The Bill Withers song Just the Two of Us speaks to this idea. Withers’ insistence that the ontological nature of his relationship is predicated on the exclusion of all but those within it on the face of it seems to concord with the nihilist ideology of ‘just’. That the pair of them can be content isolated from the rest of the world. In fact, it exposes the redundancy of the word ‘just’. Rather than diminutive, the song reveals that in what’s ostensibly merely two people is greater than the sum of their parts. Within and created by ‘just’ the two of them are ‘castles in the sky’. I think there’s an implicit question mark after the titular phrase.

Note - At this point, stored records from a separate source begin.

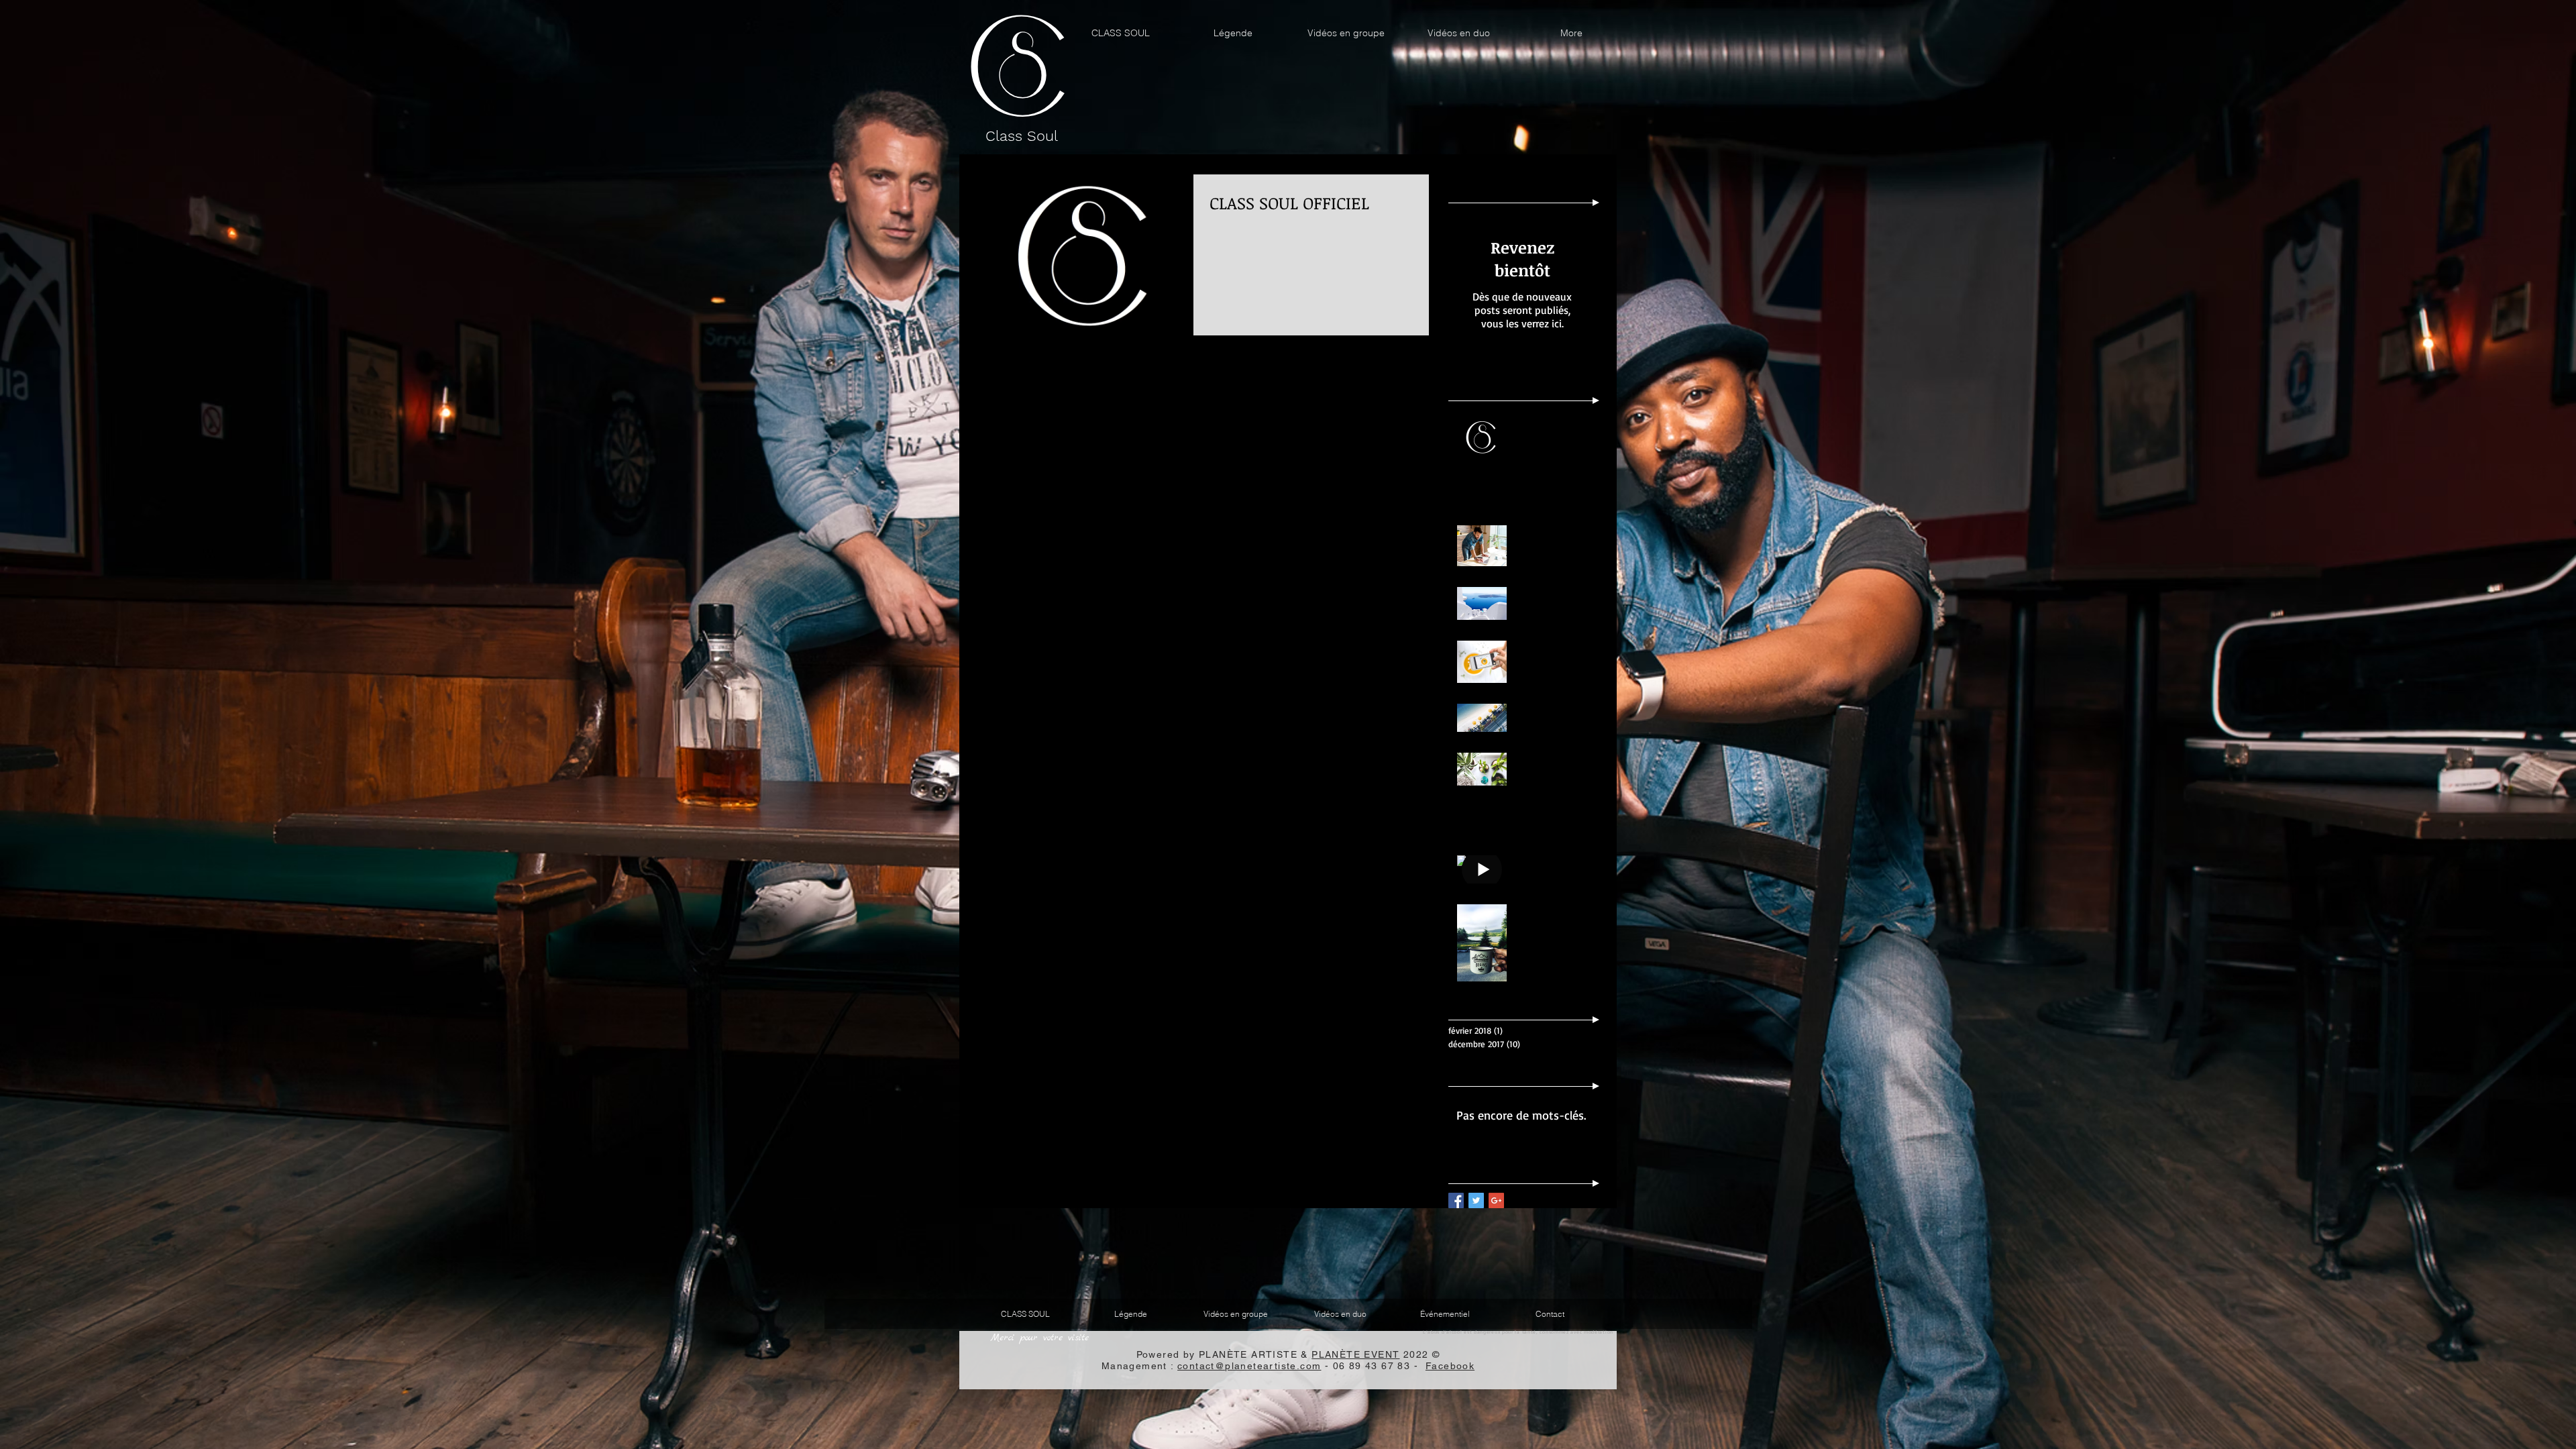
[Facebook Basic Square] (1456, 1200)
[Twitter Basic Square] (1476, 1200)
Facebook (1450, 1365)
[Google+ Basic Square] (1496, 1200)
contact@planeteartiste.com (1249, 1365)
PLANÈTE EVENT (1355, 1354)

In the same way, it’s utterly meaningless to denigrate Bee Movie as ‘just’ a kids film. What does that even mean? Within that apparently innocuous category is an emergent abundance of things to explore. What I mean to say is that both the intended and actual meaning of the word ‘just’ are bogus: things cannot be reduced to any ‘innocuous’ category or the sum of their parts without anything more emerging from it; and things can’t be analysed in a vacuum anyway.

And so in a very Absurd fashion perhaps we can take this and turn it on its head. Perhaps the way out of this nihilist hole is not to insist that there is no just, but celebrate it. Yes. It is ‘just a gameshow’. But what about a gameshow is diminutive? It is packed with meaning from within itself and by creator and audience alike. What if rather than derogatory, there is power in ‘just’? So rather than shirk from the accusation of a piece of culture being ‘just’ something, it’ll be a prefix that indicates its quiet power. Shrek 2 may be ‘just’ a kids film; but therein lies a universe of discourse.